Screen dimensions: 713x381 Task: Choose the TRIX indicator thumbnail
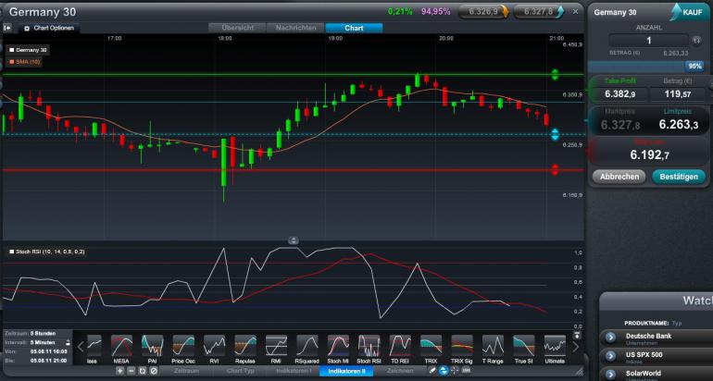tap(431, 347)
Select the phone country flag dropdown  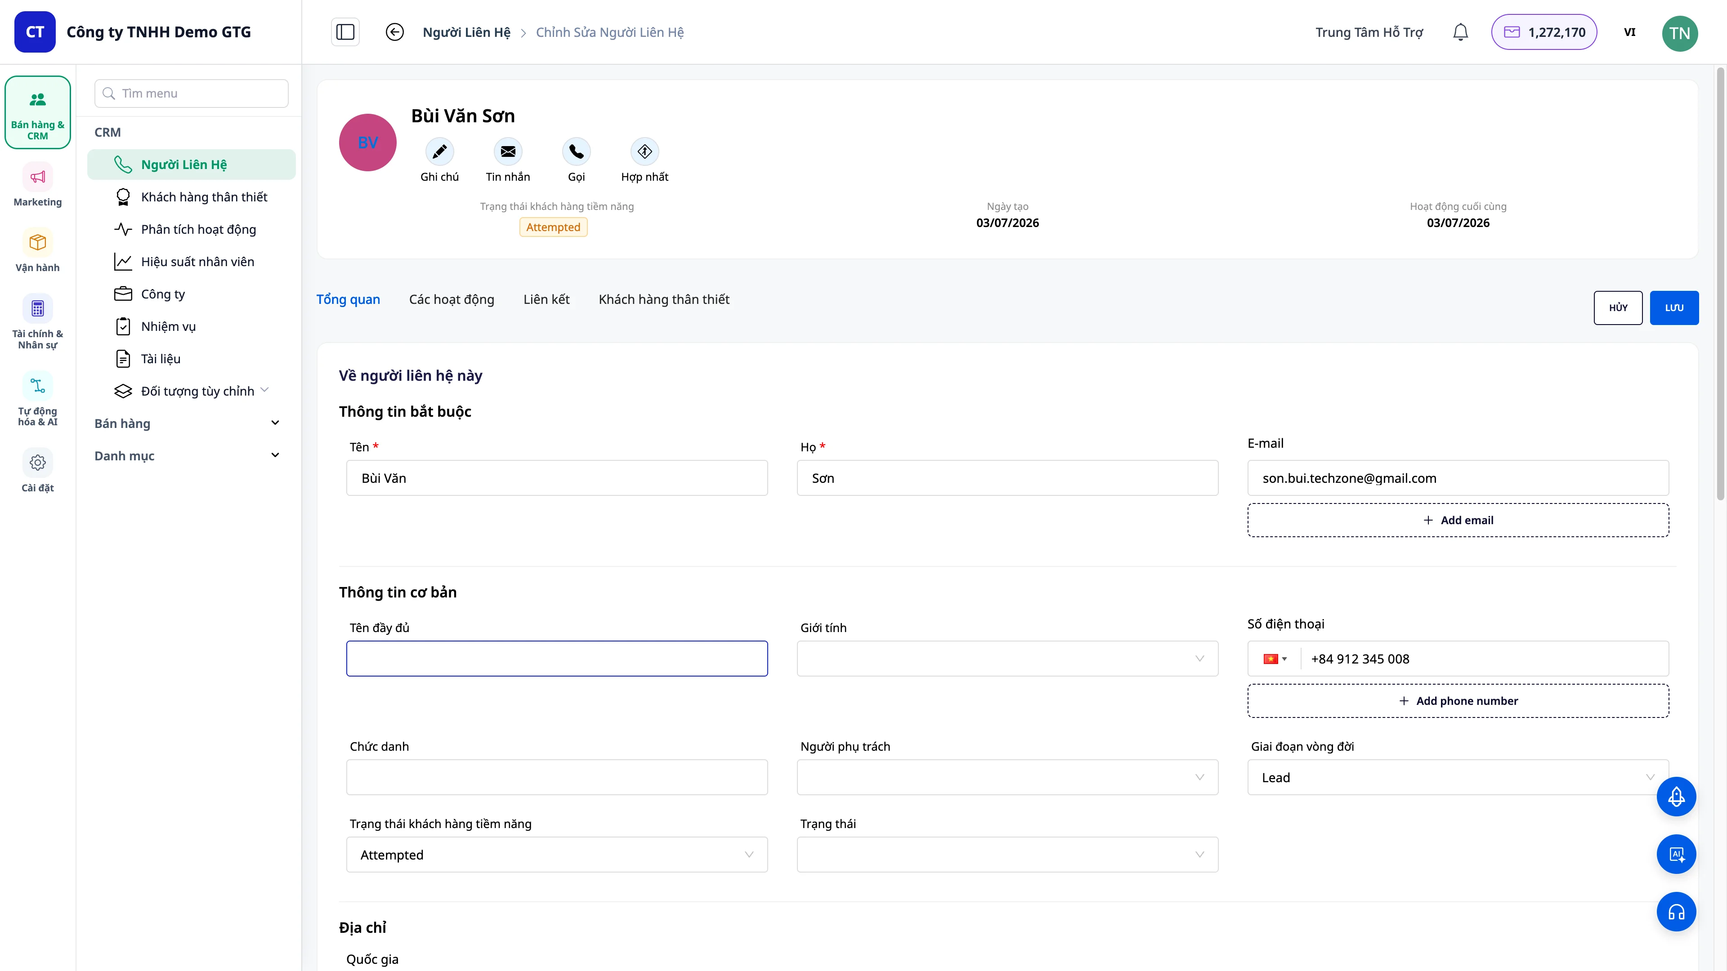(x=1274, y=659)
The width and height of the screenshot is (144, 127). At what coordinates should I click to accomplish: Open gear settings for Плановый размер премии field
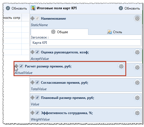pos(137,98)
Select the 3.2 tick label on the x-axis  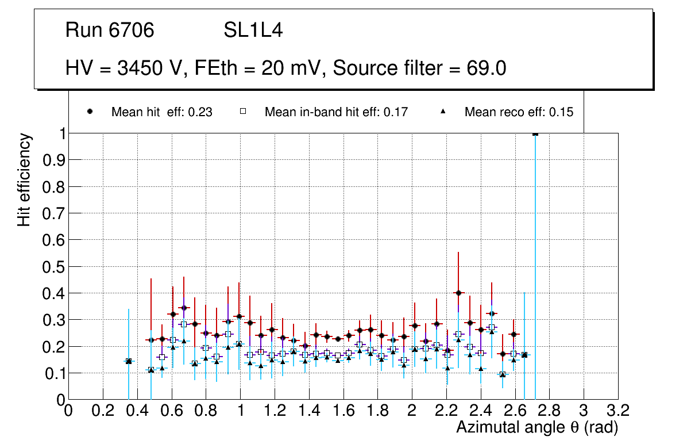618,411
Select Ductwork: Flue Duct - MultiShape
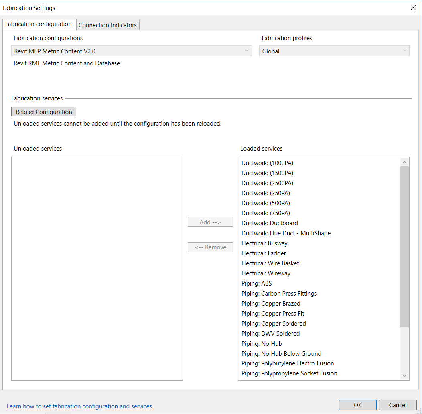 (x=286, y=233)
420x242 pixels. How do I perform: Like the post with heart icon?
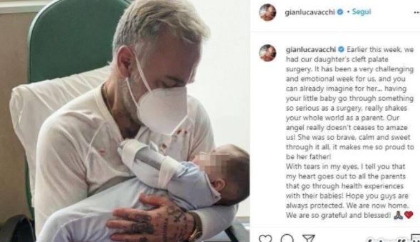265,238
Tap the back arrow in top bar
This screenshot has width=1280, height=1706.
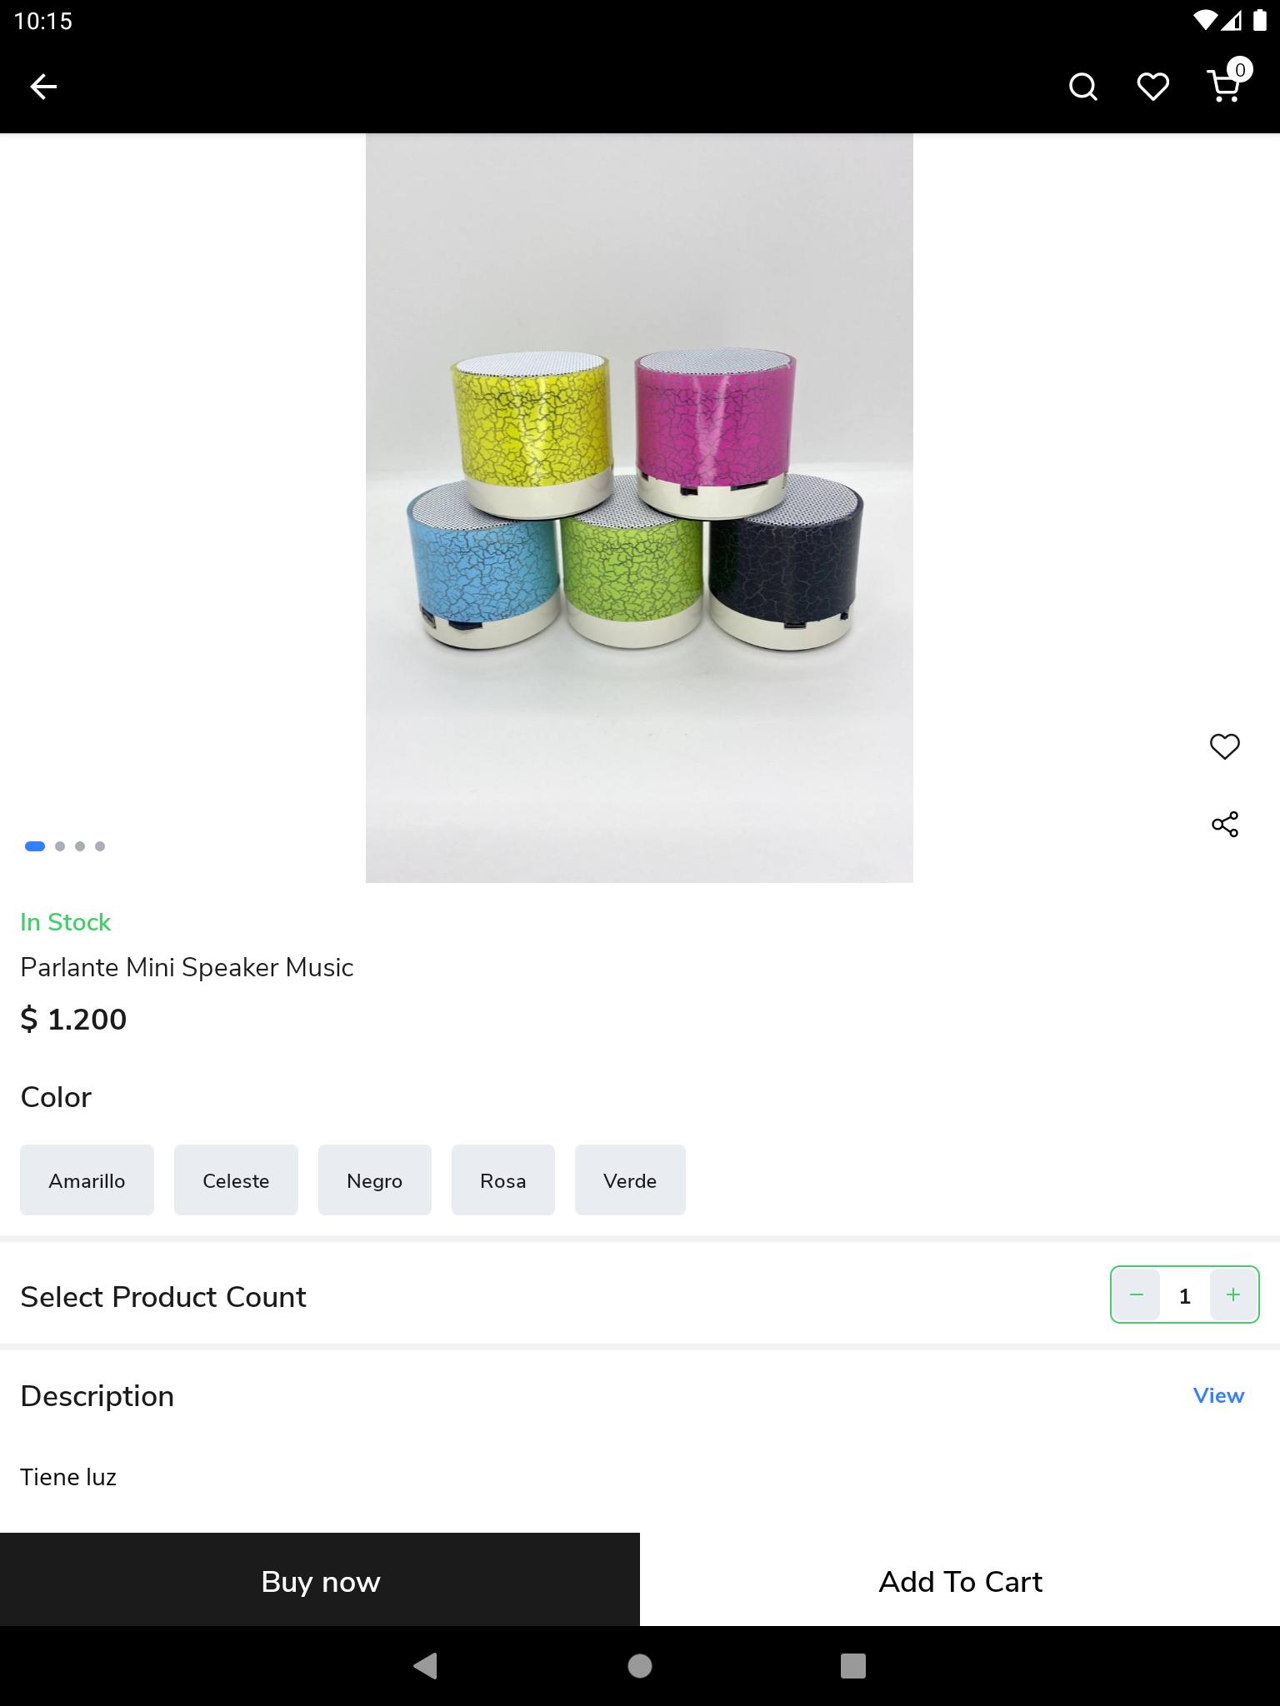pos(43,87)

────────

Your instructions: Copy exactly, leaving out pictures, the lines from the line containing "420x242 pixels. How" through the last line of the records.

Response for this exercise:
420x242 pixels. How do I perform: Like the post with heart icon?
265,238
Tap the back arrow in top bar
This screenshot has width=1280, height=1706.
pos(43,87)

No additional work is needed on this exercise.